* _WORK INSTRUCTION_:
Give back every entry precisely as written, without any of the images.

(Beginning of PROVIDED DATA)

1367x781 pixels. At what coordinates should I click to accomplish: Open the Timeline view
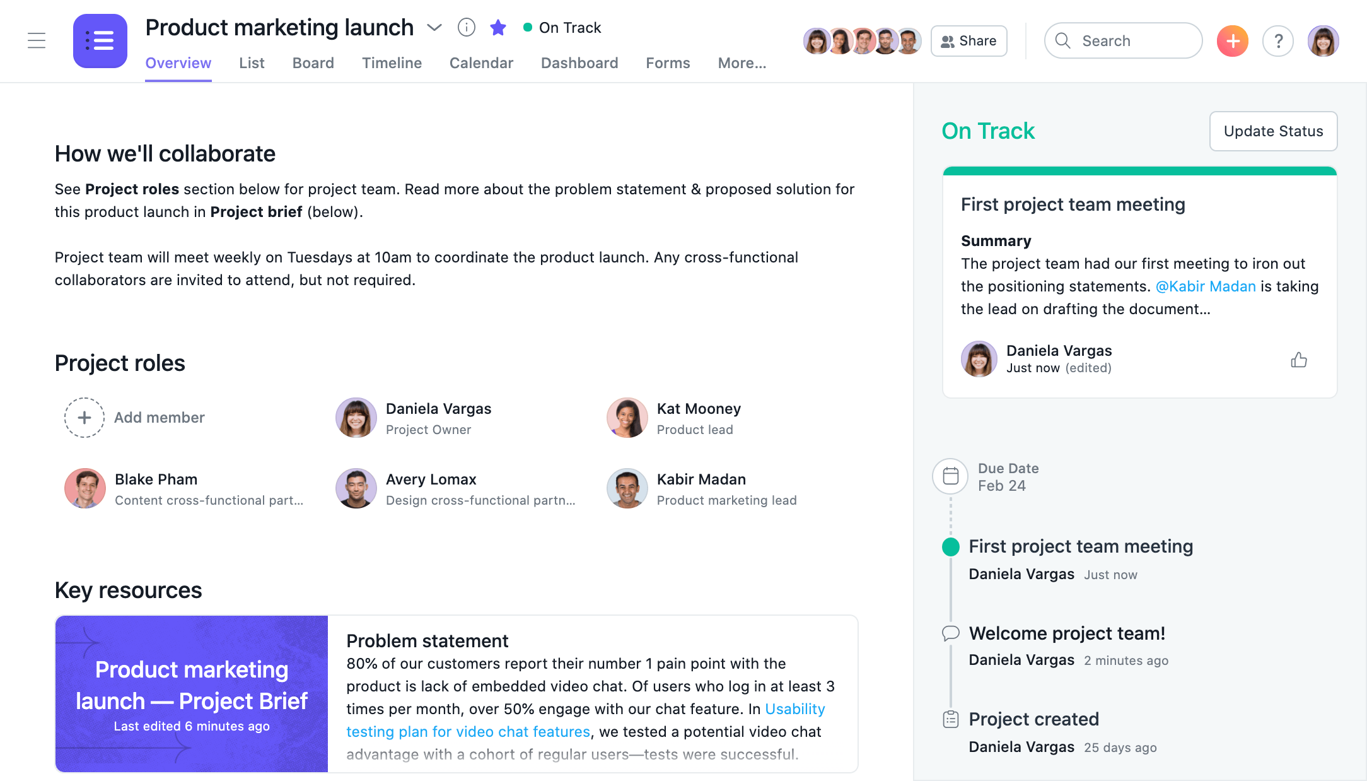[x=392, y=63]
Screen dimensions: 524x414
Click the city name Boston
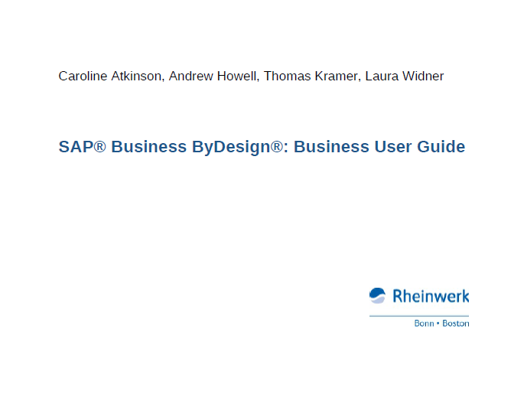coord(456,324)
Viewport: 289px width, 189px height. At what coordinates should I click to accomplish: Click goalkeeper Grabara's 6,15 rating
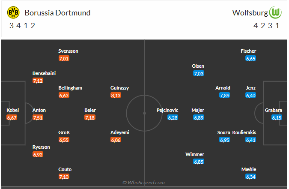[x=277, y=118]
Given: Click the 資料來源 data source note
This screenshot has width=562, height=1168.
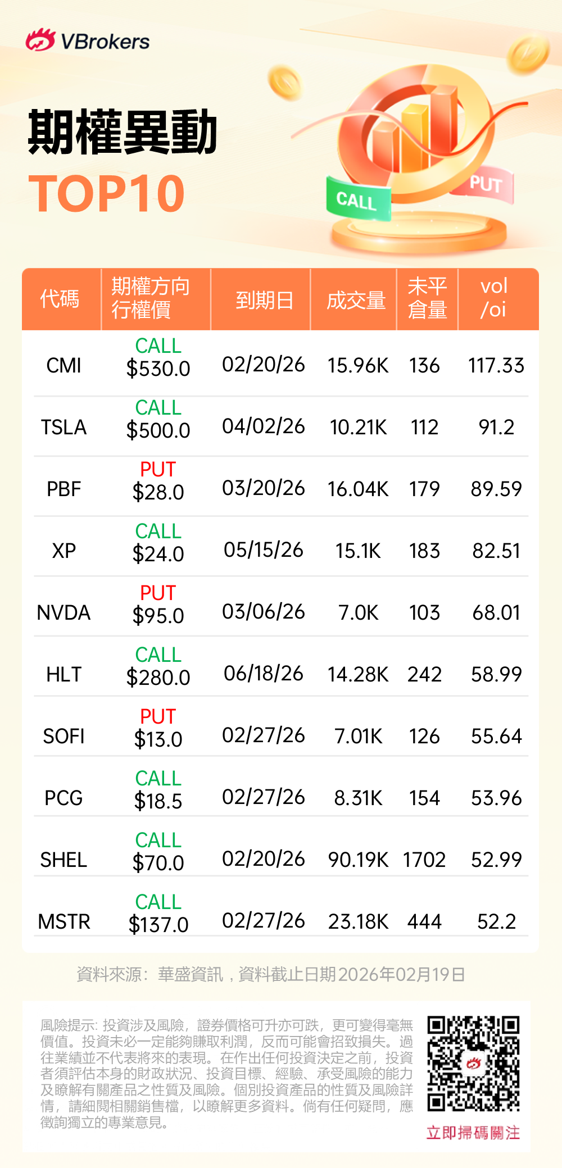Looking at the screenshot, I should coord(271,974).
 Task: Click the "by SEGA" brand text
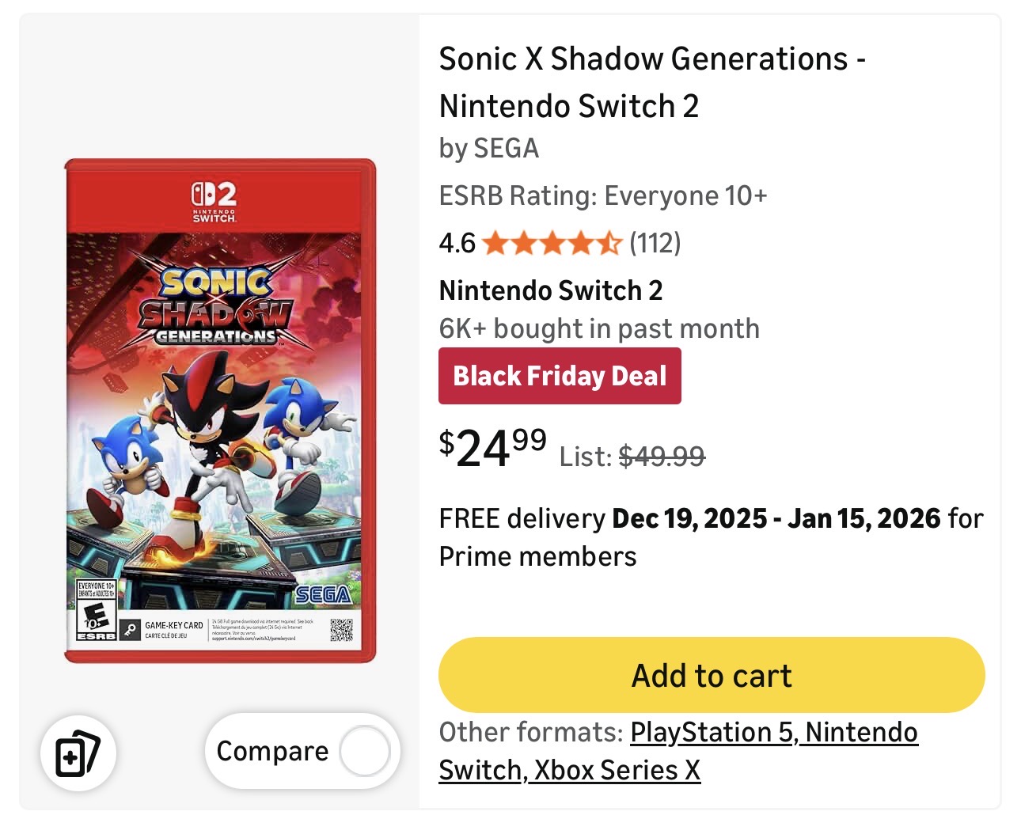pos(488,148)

(End of PROVIDED DATA)

* _SOLUTION FOR THIS PROBLEM_:
1367x781 pixels. At what coordinates should I click to accomplish: Open the Timeline view
[x=392, y=63]
Screen dimensions: 524x414
Click the city name Boston
coord(456,324)
Viewport: 289px width, 189px height. At what coordinates should I click to accomplish: Click goalkeeper Grabara's 6,15 rating
[x=277, y=118]
Given: Click the 資料來源 data source note
This screenshot has width=562, height=1168.
Looking at the screenshot, I should coord(271,974).
 Task: Click the "by SEGA" brand text
pos(488,148)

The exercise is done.